Data Contributions for Scaling MLLMs
The initial part of the paper deals with the scalability of MLLMs, focusing on data acquisition, augmentation, and diversity. As MLLMs scale, their requirement for vast data volumes increases exponentially. The survey covers various data acquisition strategies, including web scraping, merging existing datasets, manual curation, and employing well-trained models like GPT-4V for automatic data generation. These approaches cater to different training stages of MLLMs, such as pretraining encoders, projectors, and fine-tuning for specific tasks.
Data augmentation techniques, particularly those leveraging LLMs and MLLMs, are highlighted for their ability to enhance dataset diversity and balance. For example, using LLMs to rewrite text descriptions can significantly improve text diversity while maintaining semantic integrity. Additionally, specific data-centric methods for imbalanced datasets, such as generating negative samples to balance classes, are discussed in detail.
The survey also explores strategies for improving the scaling effectiveness of datasets. These include data condensation methods—data deduplication, filtering low-quality data, and constructing kernel sets—that reduce data redundancy and enhance information density. Effective data mixture approaches are outlined to mitigate or leverage distribution biases, thereby optimizing data proportions at both dataset and batch levels. The importance of data packing techniques for long-context support and better pretraining convergence is also emphasized. Finally, cross-modal alignment techniques, predominantly CLIP score-based methods and text-centric anchoring, are discussed to ensure correct matching between different modalities in datasets.
Data Contributions for Usability Enhancement
Beyond scaling, the usability of MLLMs is crucial for practical applications. The paper categorizes enhancement techniques for instruction responsiveness, reasoning abilities, ethical considerations, and evaluation benchmarks. Instruction responsiveness can be improved through prompt design, high-quality ICL data, and human-behavior alignment datasets. These methods guide MLLMs to better understand and follow human instructions.
The survey identifies data-centric approaches to fortify MLLMs' reasoning abilities, covering single-hop and multi-hop reasoning with a particular focus on Chain-of-Thought (CoT) techniques. Ethical considerations, such as data toxicity and privacy, are extensively discussed.
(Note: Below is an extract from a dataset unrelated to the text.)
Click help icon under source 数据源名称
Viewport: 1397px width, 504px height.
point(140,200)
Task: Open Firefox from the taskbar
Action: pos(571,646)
The paper reviews data-centric attack and defense strategies against toxic content and outlines privacy-preserving techniques like differentially private training and federated learning.
Comprehensive benchmarks are crucial for evaluating MLLMs' performance across various dimensions—understanding, generation, retrieval, and reasoning. The survey lists numerous benchmarks and provides insights into their contributions to assessing and improving MLLMs systematically.
Model Contributions for Multi-Modal Data
In addition to how data enhances MLLMs, the paper explores the reverse direction: how models can contribute to data. This includes roles such as data creator, mapper, filter, and evaluator. MLLMs can generate data, refine existing data through transformations such as summarization and annotation, filter data based on quality assessments, and evaluate data to provide feedback on quality and ethics.
The paper highlights the potential of models to serve as data scientists, automating tasks like navigation, extraction, analysis, and visualization of multi-modal data. These capabilities reduce labor-intensive efforts and provide new insights for dataset curation and analysis.
Future Directions
The authors outline a roadmap for future research, emphasizing the need for infrastructural advancements to support data-model co-development and proposing several promising directions. These include enhancing automated data discovery, modality-compatibility detection, and knowledge transfer among models. The paper also discusses the potential of self-boosted development paradigms, where MLLMs iteratively improve both themselves and their training data in an autonomous cycle.
Implications and Conclusion
The survey highlights the symbiotic relationship between multi-modal data and MLLMs, showing that advances in one can significantly propel the other. The comprehensive compilation of methods and future directions provides valuable guidance for researchers and developers in the field of AI. This paper is essential reading for anyone interested in the cutting-edge development of large-scale multi-modal AI models, presenting a meticulous review and a visionary outlook on the future of AI.